Join us at 7:30p this Wednesday in STSS 432B!
Education Minnesota – University of Minnesota Student Chapter serves as the only professional group for pre-service teachers on campus. As a student chapter of Education Minnesota, the organization provides a united voice for public education, leadership in education innovation, dedication to students and families and an unwavering commitment to the welfare of our members. In the past, the group has put on events such as informational panels on a variety of educational topics, participated in community and educational volunteer opportunities, and provided unique insight into the world of being a teacher.
The student chapter is organizing an event called “Do Teachers Need Unions?” which will take place on Wednesday, September 18th from 7:30-9pm in STSS 432B. This presentation will allow for students to understand why there are unions in the teaching profession and how it has changed over time. Students will be able to ask questions and engage in discussion with the guest speaker, Tammy Barnes, from Education Minnesota.
In the future, the group hopes to pursue more volunteer opportunities in the education community and allow useful networking and informational sessions for pre-service teachers throughout campus. The executive board is comprised of Jessica Suppanz (ILP – Science Education) and Shawna Zielinski (Senior, future SLC Education) as Co-Presidents, Nicki Krautkremer (Senior, Elem Ed), Secretary, Savannah Green (ILP – Social Studies Education), Treasurer, and Michelle Todd, (Senior, Special Ed) Secretary. If you are interested in becoming a teacher, consider joining Education Minnesota! Email edmn@umn.edu with any interest and questions!
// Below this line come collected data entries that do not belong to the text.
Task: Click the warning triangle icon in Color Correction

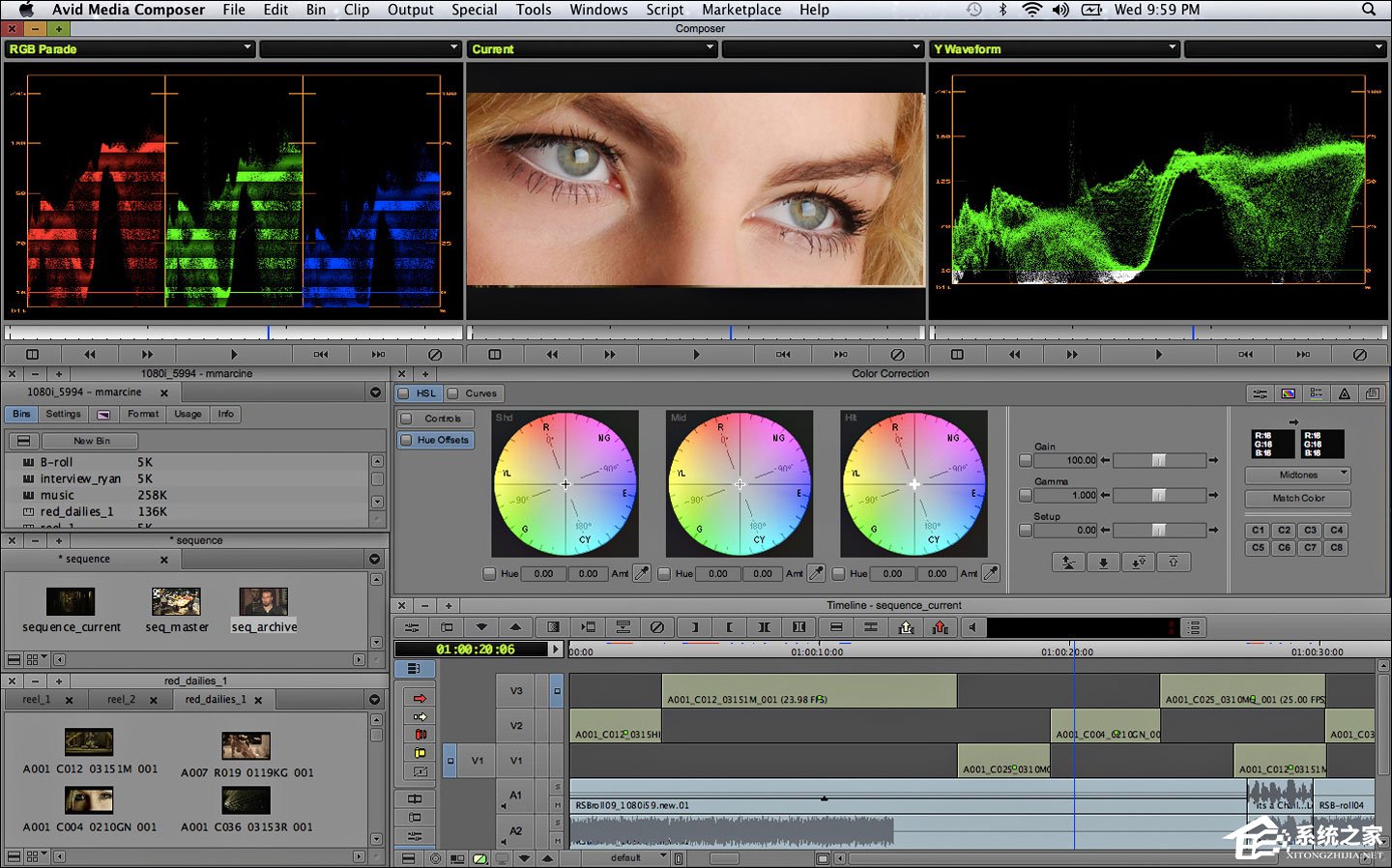Action: coord(1344,393)
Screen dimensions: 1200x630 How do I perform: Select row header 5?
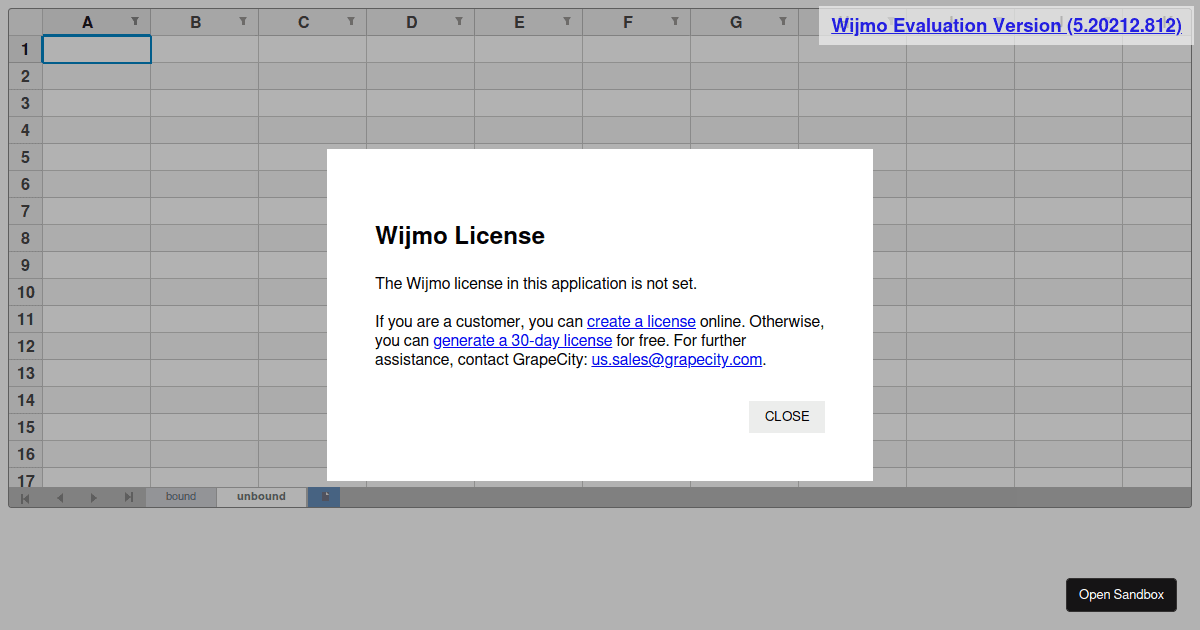24,157
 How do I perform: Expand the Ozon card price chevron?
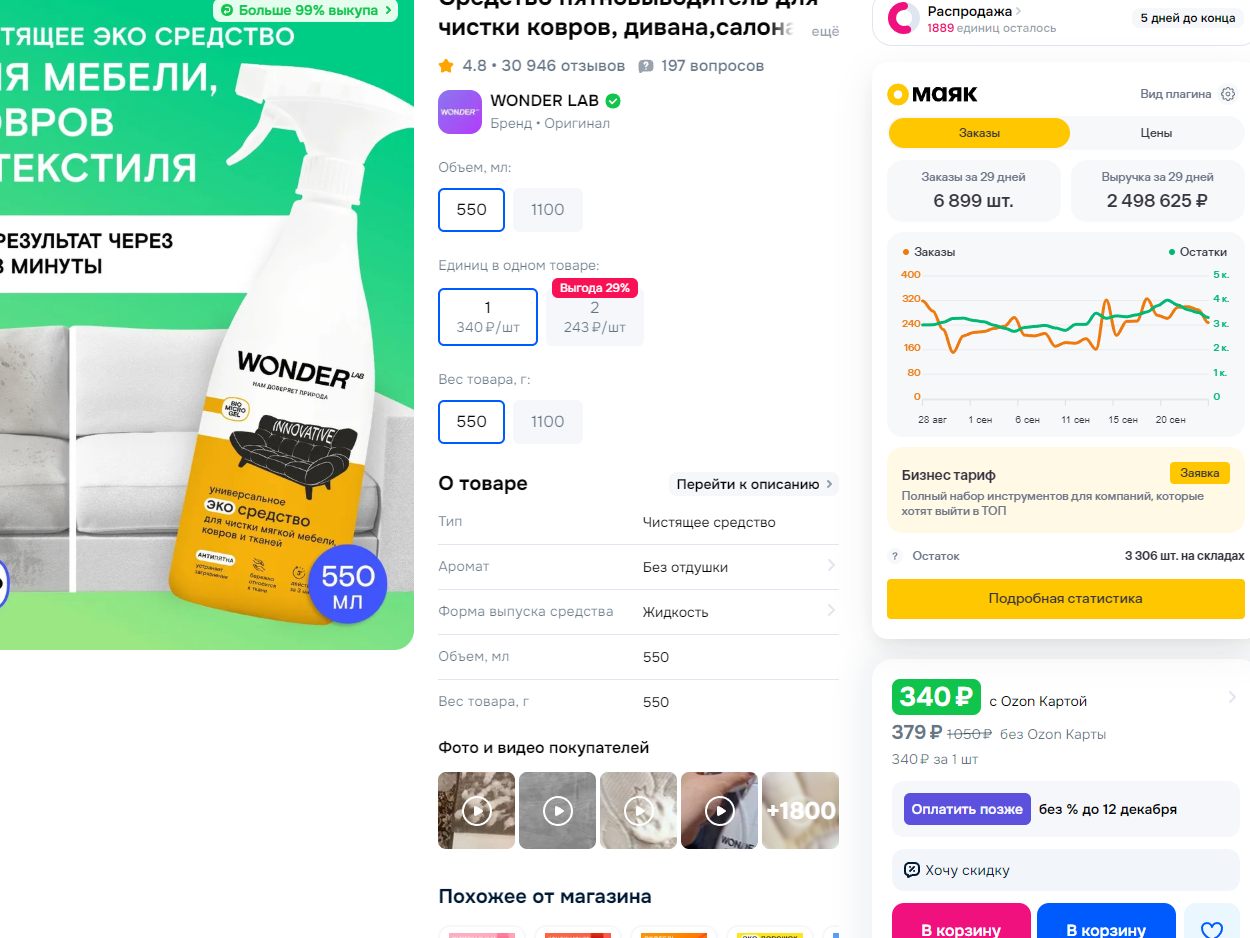click(1232, 697)
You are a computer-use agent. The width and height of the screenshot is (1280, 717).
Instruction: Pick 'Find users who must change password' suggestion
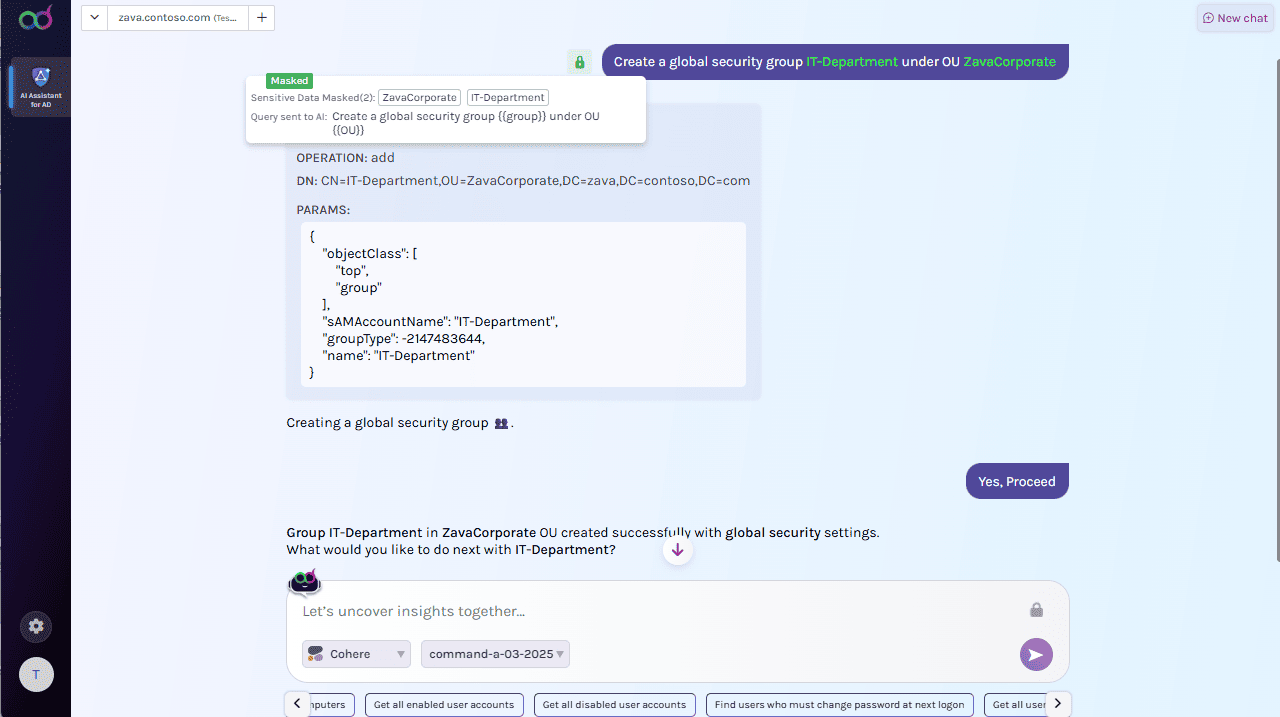click(x=839, y=705)

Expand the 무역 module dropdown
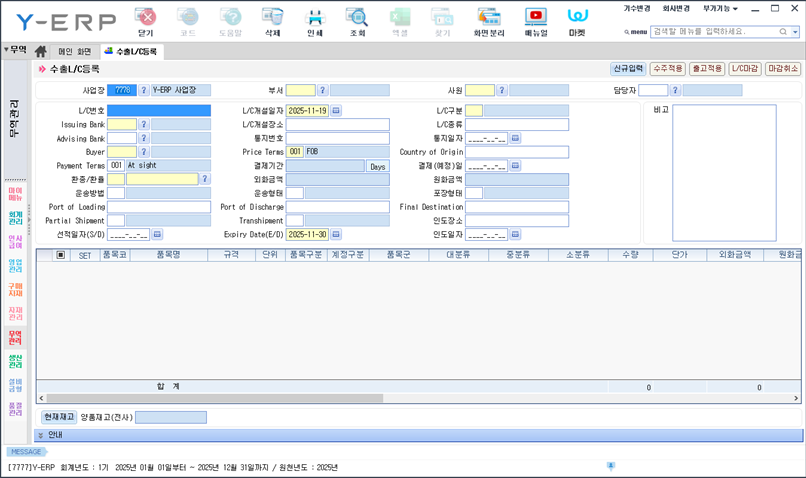coord(15,50)
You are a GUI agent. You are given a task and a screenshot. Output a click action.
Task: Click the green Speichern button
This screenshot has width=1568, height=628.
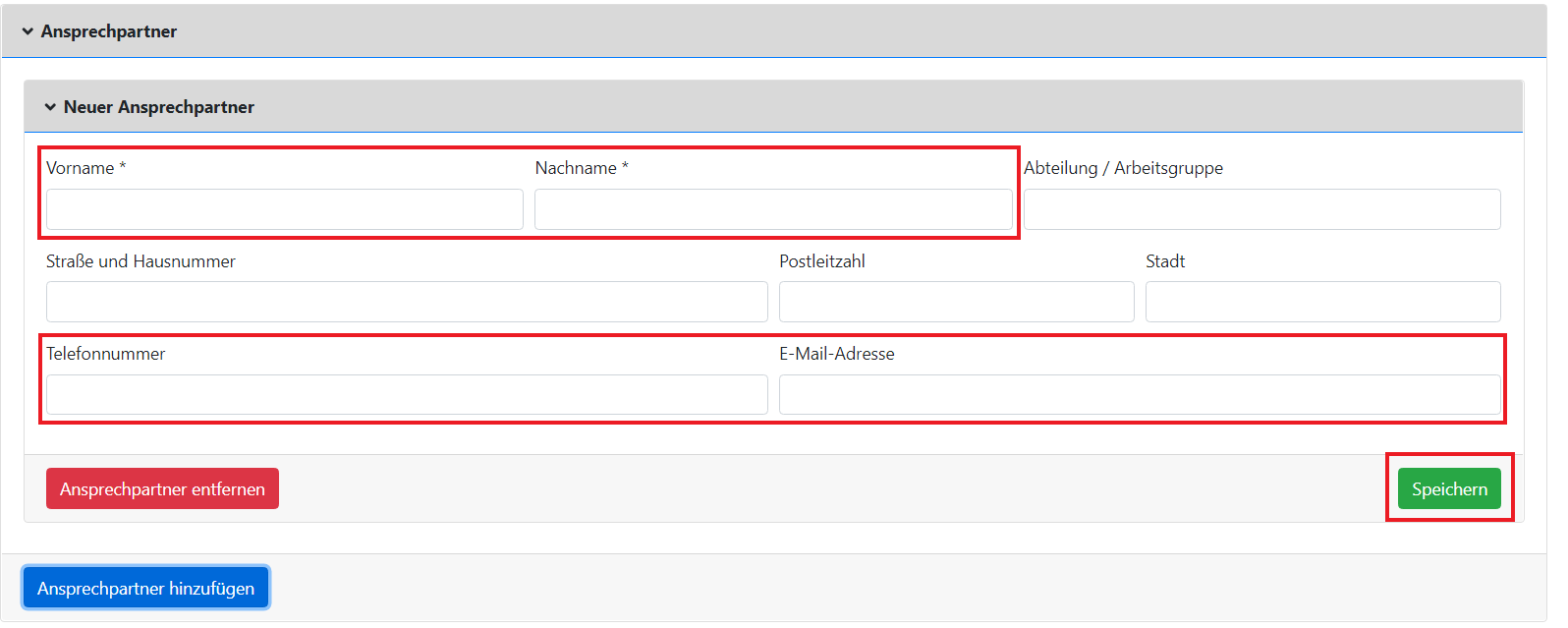(x=1448, y=488)
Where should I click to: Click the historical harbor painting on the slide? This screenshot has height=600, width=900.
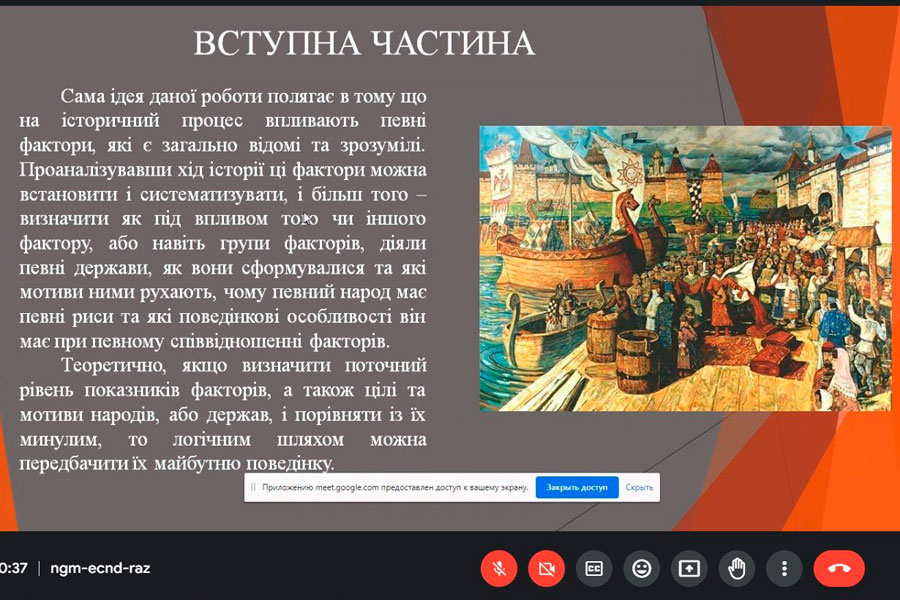(684, 268)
UMN-TC Curriculum & Instruction Department Chair Nina Asher visits TERI Partner PDS site, Roosevelt High School

The partnership between Minneapolis Roosevelt High School and UMN TERI program continues to grow and deepen as it enters its third year. Roosevelt has added seven new teachers to its staff this year, five of whom are recent graduates from UMN teacher licensure programs in Kinesiology, Second Languages and Cultures, World Languages, Science, and Social Studies.
Innovative techniques in working with teacher candidates and instructing students have crossed the partnership bridge. Math ILP Instructor, Terry Wyberg, is conducting his initial methods course at Roosevelt this fall for the second time. This year, he is collaborating with the Roosevelt math department to implement instructional techniques using the Ipad.
Roosevelt continues to be a rich site for clinical placements and the partnership continues to offer opportunity for shared efforts to improve student learning. Roosevelt is hosting ten DirecTrack to Teaching students in various classrooms such as English/Language Arts, Social Studies, Welding. Autoshop, and Band. The UMN social studies ILP has three teacher candidates placed at Roosevelt for their fall practicum. Fourteen Roosevelt staff have registered for the TERI-RHS partnership professional development action research project, focused on bettering instruction for long-term English language learners.
Finally, Roosevelt was recently noted as “Beating the Odds,” after a comparison of MCA reading test results revealed a high percentage of students were scoring at a grade level or better, despite a high number of RHS students living in poverty.

Roosevelt High School-UMN-TC Partnership Liaison, Jehanne Beaton; Terry Wyberg, CEHD Math Senior Lecturer; and Nina Asher, Department Chair of Curriculum & Instruction, CEHD recently toured RHS, met with principal Michael Bradley and visited with UMN-TC teacher candidates and graduates working on site.